Dalam prakteknya konsep positivisme dalam penegakan hukum ini ternyata
sangat jauh dari keadilan karena sering sekali hukum positif itu ketinggalan
dengan perkembangan masyarakat dan kemajuan teknologi sehingga dalam
penerapan teori positivisme tidak bisa serta merta dilaksanakan dengan paham
legisme.

Hakim boleh menerapkan teori ini pada kasus yang aturan hukumnya jelas
sehingga tinggal menerapkan saja pada peristiwa konkret, namun dalam hal
peristiwa yang tidak ada aturan hukumnya hakim harus menemukan dan
menggunakan analogi untuk penemuan hukum. Hukumnya harus diupayakan
dengan cara menelusuri peraturan yang mengatur peristiwa khusus yang mirip
dengan peristiwa yang hendak dicari hukumnya dengan jalan argumentasi. Oleh
karena itu profesi hukum dalam suatu mekanisme kehidupan bernegara harus
mampu mempertahankan dan menegakkan nilai-nilai kebenaran dan keadilan
sesuai dengan martabat manusia.
Mengenai profesi hukum yang dapat memberikan pelayanan berupa bantuan
jasa hukum kepada masyarakat, menurut Kansil dapat dikualifikasikan menjadi 5
(lima) jenis. Sebagaimana yang diutarakannya sebagai berikut:
Sesuai dengan keperluan hukum yang bagi masyarakat Indonesia, dewasa ini
dikenal beberapa subyek hukum berpredikat profesi hukum yaitu:
a. Hakim
b. Penasehat hukum (advokat, pengacara)
c. Notaris
d. Jaksa, dan
e. Polisi
yang masing-masing diperlengkapi dengan etika profesi hukum, agar dapat
melaksanakan fungsi dan kegiatannya dengan sebaik-baiknya
Berdasarkan pendapat Kansil di atas, maka dapat kita ketahui bahwa di
Indonesia minimal kita mengenal 5 (lima) jenis profesi hukum, dan dalam
melaksanakan fungsi serta kegiatannya dilengkapi dengan etika profesi hukum itu
masing-masing yang disebut dengan kode etik profesi.

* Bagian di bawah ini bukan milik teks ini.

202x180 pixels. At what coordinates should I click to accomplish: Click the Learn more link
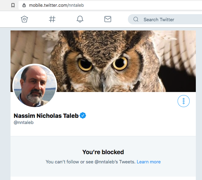coord(149,162)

Gagasan hukum didasari oleh keprihatinan terhadap kontribusi rendahnya
ilmu hukum di Indonesia dalam turut mencerahkan bangsa ini untuk keluar dari
krisis di bidang hukum. Filosofi hukum progresif adalah hukum untuk manusia,
dan bukan sebaliknya, hukum itu bukan hanya bangunan peraturan belaka,
melainkan juga bangunan ide, kultur, dan cita-cita.